A recent meta-analysis of cerebral activations during single word reading in fluent adult readers revealed that the left precentral gyrus was more activated when reading nonwords compared to words and the authors postulated that this region is implicated in phonological output computation [17]. The concurrence between our results in the current study and those from our previous one [10] confirms this hypothesis and sheds light on the ictogenesis of primary reading epilepsy. In our previous study, reading-induced spike frequency was significantly higher when the patient read stimuli involving the phonological reading pathway (which includes grapheme-to-phoneme conversion and phonological output computation) compared to the lexical reading pathway. Moreover, verbal tasks that involved phonological output computation (e.g., nonword repetition and oral spelling) also had a higher spike frequency than those that did not implicate any phonological output computation (e.g., writing-to-dictation), albeit to a lesser degree than the reading tasks.

To conclude, our findings confirm the role of the left precentral gyrus in grapheme-to-phoneme conversion and phonological output computation as well as the ictogenesis of reading epilepsy during both aloud and silent reading. In our patient, the left precentral gyrus hyperexcitability – a region that is a part of the regular neural network of reading and that is involved in phonological output computation through speech production code – accounts for the triggering of epileptic discharges during verbal tasks implicating a phonological output computation as well as during lexical and especially phonological reading.

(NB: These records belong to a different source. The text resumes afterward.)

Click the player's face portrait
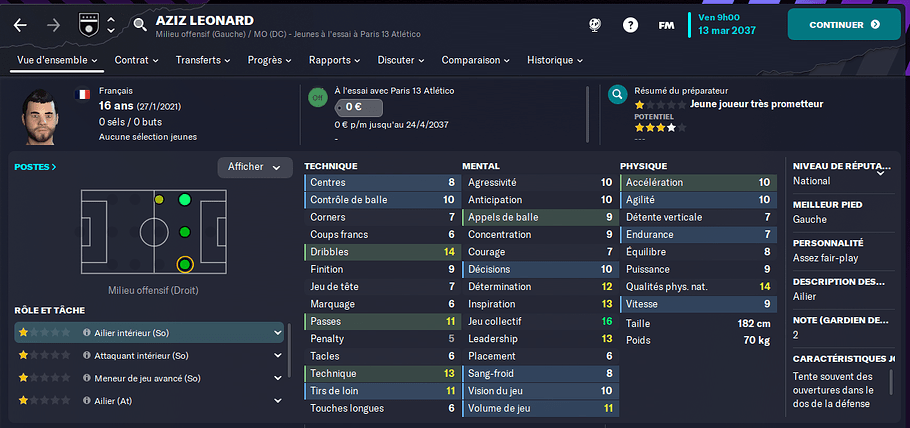 (40, 116)
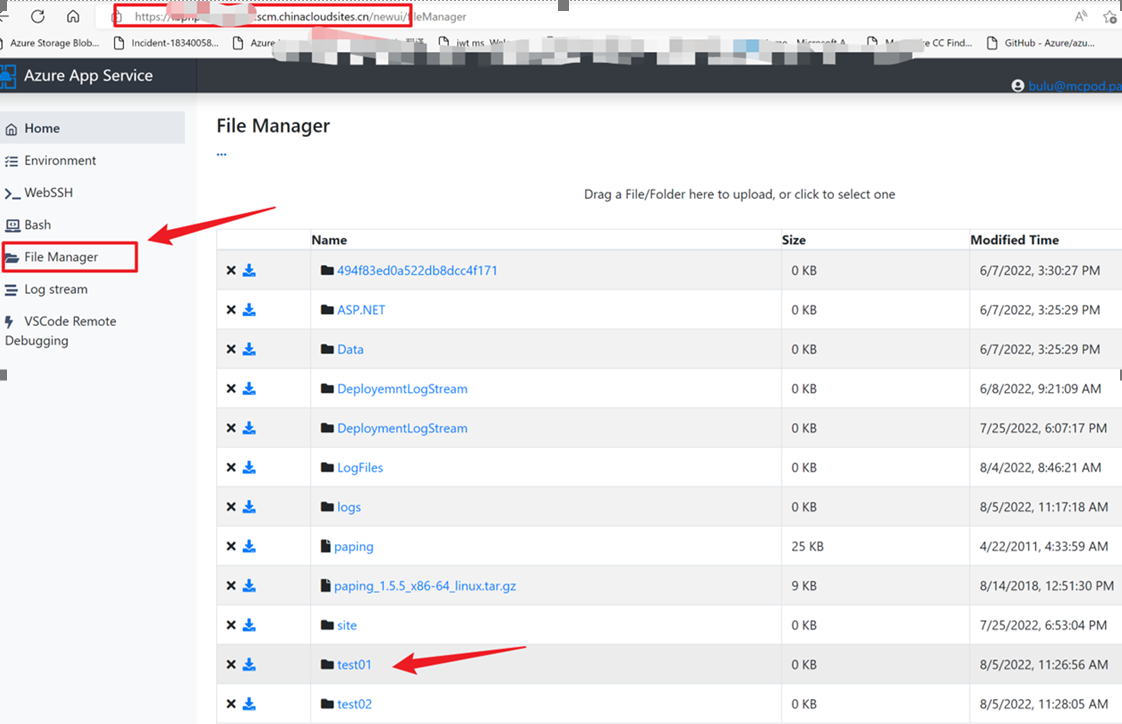Download the paping file
The image size is (1122, 724).
point(249,546)
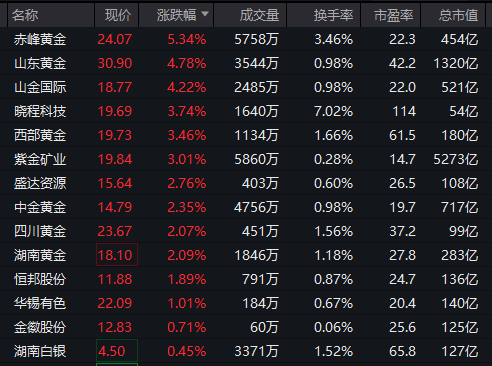Open the 涨跌幅 sorted column header
The height and width of the screenshot is (366, 492).
click(176, 15)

The following are the supplementary data related to this article.

Table 1

Peak activations for clusters found to be significantly activated in silent reading of irregular words and nonwords. Z scores significant at p < .05 (corrected for multiple comparisons) are reported. Peak Z is the maximum Z score within the region. Coordinates of this maximum Z score are based on the stereotactic system of Talairach. R: right, L: left.

Conflict of interest

The authors declare that there is no conflict of interest.